Figure 1.

Functional moieties in the subgenomic promoter required for initiation of RNA synthesis. (A) Predicted functional groups required for interaction with the BMV RdRp. The sequence shown is proscript −20/13 containing the WT BMV subgenomic promoter directing synthesis of a 13-nt product and serves as the WT control. The subgenomic initiation site is denoted by an arrow with the sequence of the RdRp product shown above. The base moieties predicted to interact with the RdRp by previous mutational studies (8) are indicated below the four nucleotides essential for RNA synthesis. (B) Recognition of the guanylate residue at positions −17 and −11. The bands denoted by ∗ represent terminal transferase labeling of the input template. (C) Recognition of the adenylate at position −14 and the cytidylate at position −13. The structures of the particular base for each position and of the nucleosides in the case of the guanylate at positions −17 and −11 are shown with arrows indicating defined changes in the functional groups mediated by the insertion of various base analogs.

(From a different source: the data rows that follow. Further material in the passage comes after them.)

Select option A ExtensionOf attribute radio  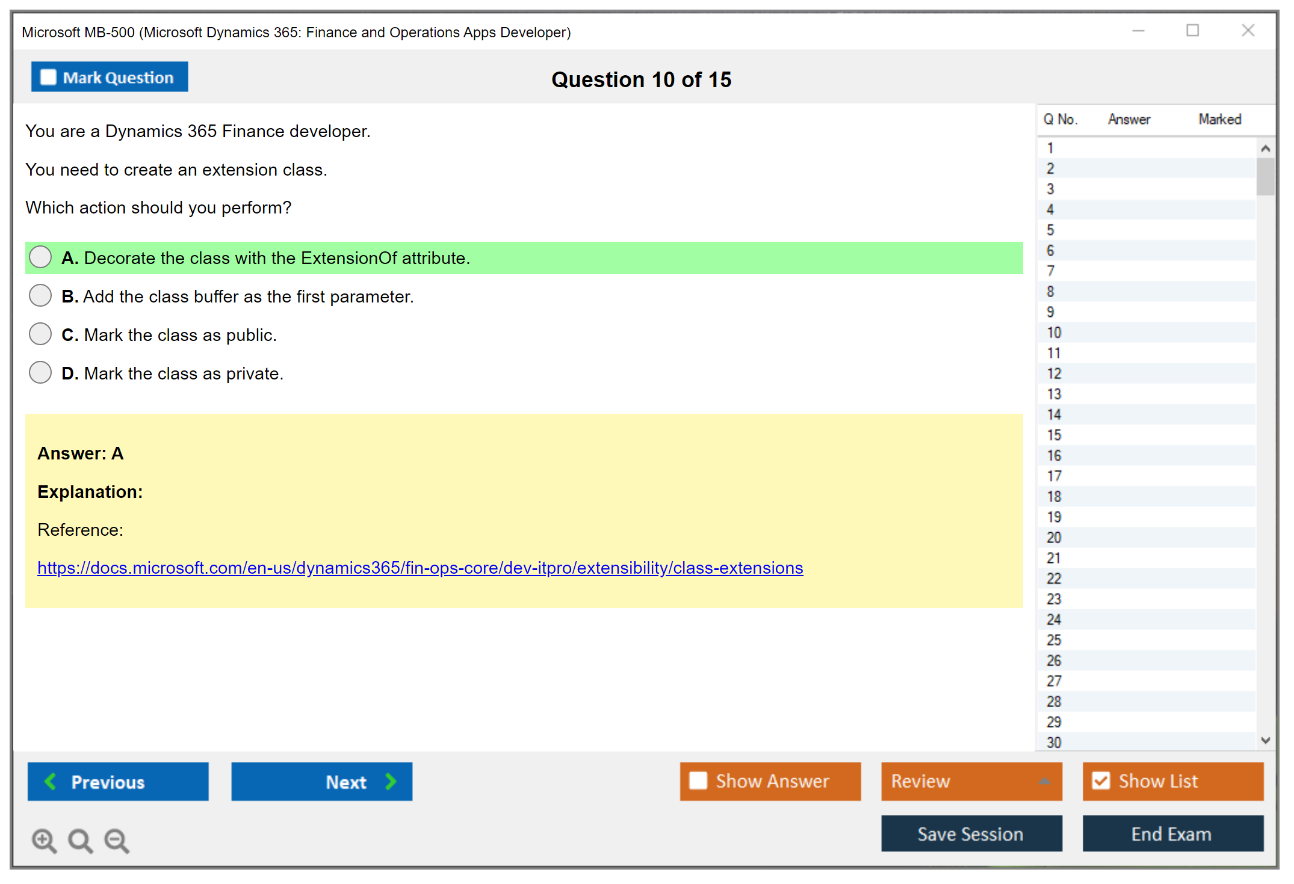pos(40,257)
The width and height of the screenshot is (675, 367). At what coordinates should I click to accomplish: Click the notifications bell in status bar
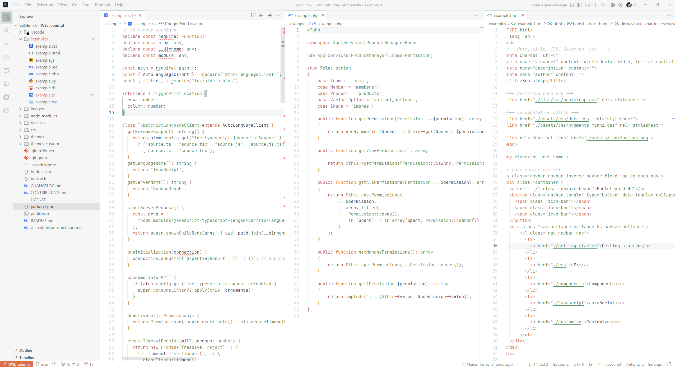669,364
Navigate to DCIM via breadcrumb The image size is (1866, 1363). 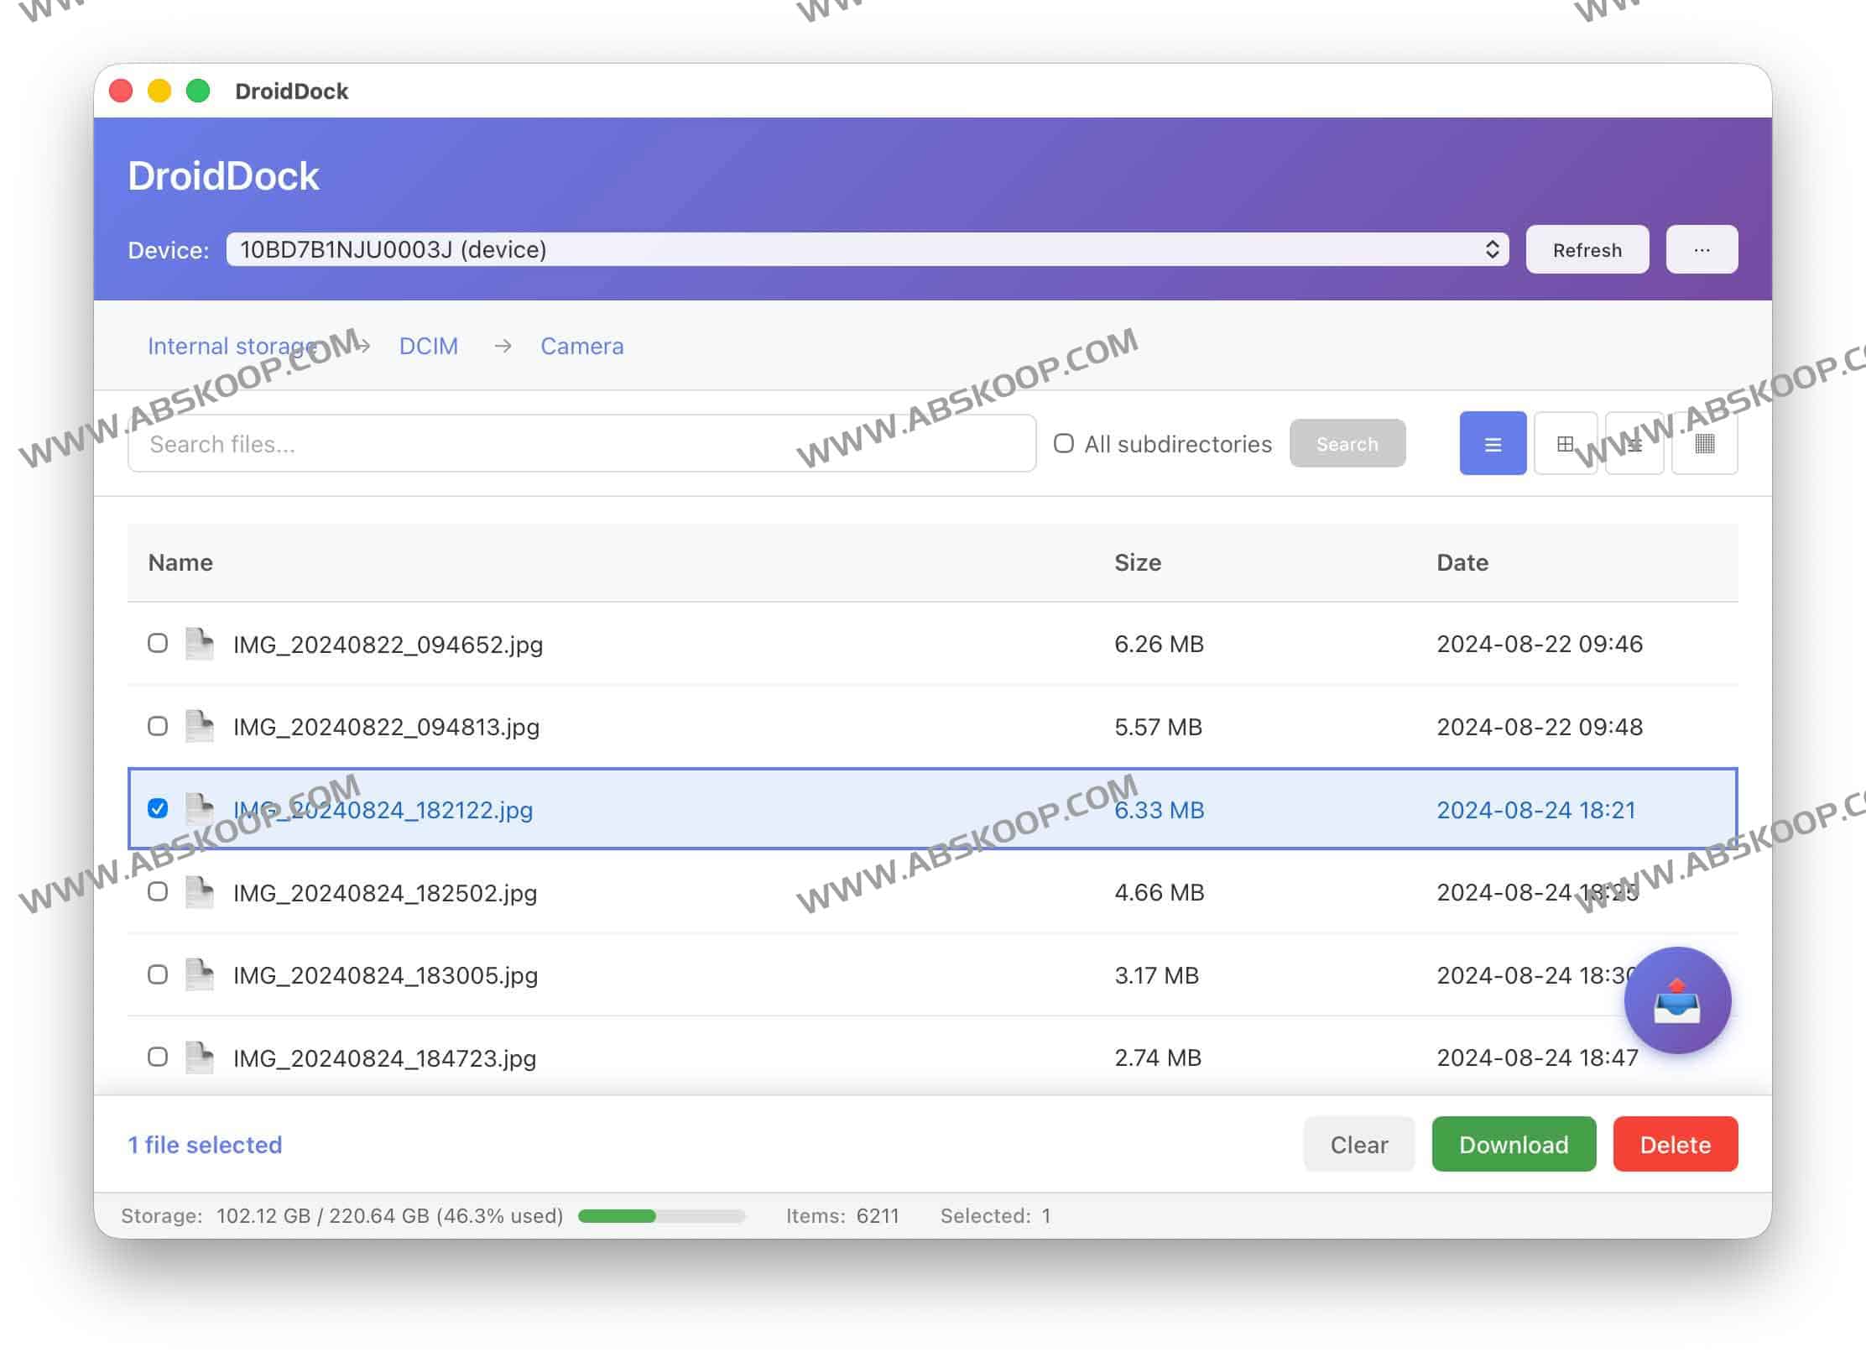point(429,346)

Numbers in parenthesis indicate the lane in the autoradiograph containing the RdRp reaction products from proscripts containing the indicated base analog. Lane WT represents the products directed by the −20/13 proscript, and lane ø represents the products of a control reaction with no added template. The reaction products were separated by denaturing PAGE and visualized by autoradiography with their sizes denoted on the side. The predominant RdRp product was 14 nts because of the nontemplated addition of one residue at the 3′ end of the RNA product (8). Accurate initiation was verified by described enzymatic manipulations (8) and comparison to T7-generated size markers. Values listed below the gels represent the percent activity from promoters containing each base analog compared to that from the WT promoter sequence.